Brian Setzer started his career in the 80s with the Stray Cats, with hits like "Rock this Town" and "Stray Cat Strut"; ne continued his career into the 90s by starting the Brian Setzer Orchestra, scoring a hit with a cover of the Louis Prima sibg, "Jump Jive and Wail."

Setzer now lives here in Minnesota; he's recently been all over the news after donating his signature, orange Gretsch guitar to the Smithsonian Institution. He has a new record out now, called Rockabilly Riot. Setzer launches his Christmas Extravaganza Tour tonight at the Orpheum Theatre in Minneapolis. "I've kind of wrangled it so I can kick off the tour here," Setzer says. "I can just drive downtown to the Orpheum and bring everything I need."

Here are additional highlights from the interview:

On his approach to songwriting:
"I don't really write songs in the rockabilly style; I just sit down and write and it becomes rockabilly music."

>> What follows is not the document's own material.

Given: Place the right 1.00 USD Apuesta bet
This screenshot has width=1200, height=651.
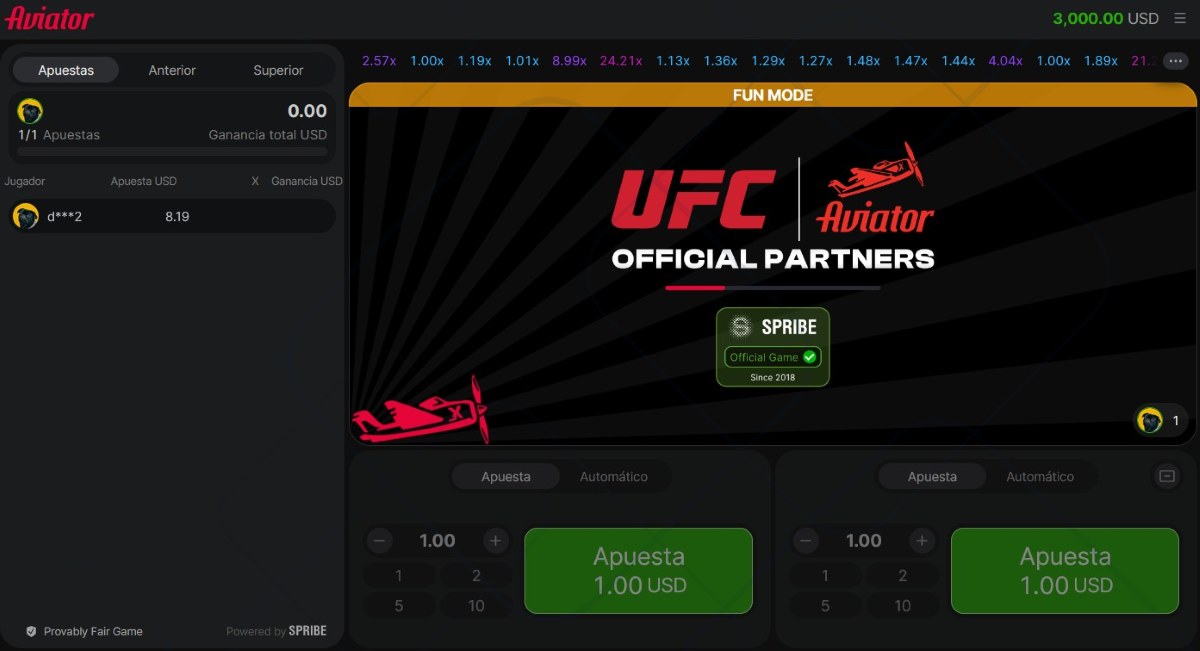Looking at the screenshot, I should coord(1065,571).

On finding local drummer Noah Levy to play in his band:
"Where do you find a guy that good? All the local musicians know who Noah is. I heard him play; his style mixed with mine. He's got kind of a swampy, laid-back feel to his play."

On donating his guitar to the Smithsonian Institution:
"I can't think of a better place for it; it goes behind glass forever. When all is said and done, that's where it will go … McCartney's bass is there — that's the one he used with the Beatles, so I've got to give them the real one that I grew up with."

On how his guitar came to have dice for volume and tone knobs:
"When I bought the guitar, it didn't have any knobs … as a kid, I just took Dad's vise in the garage, put a pair of Monopoly dice in there, drilled them out, put some Krazy Glue in there and I stuck them on the shafts, because it didn't have them. And now it's become a thing that people do that. But it was just, like, kind of a kid thing to do."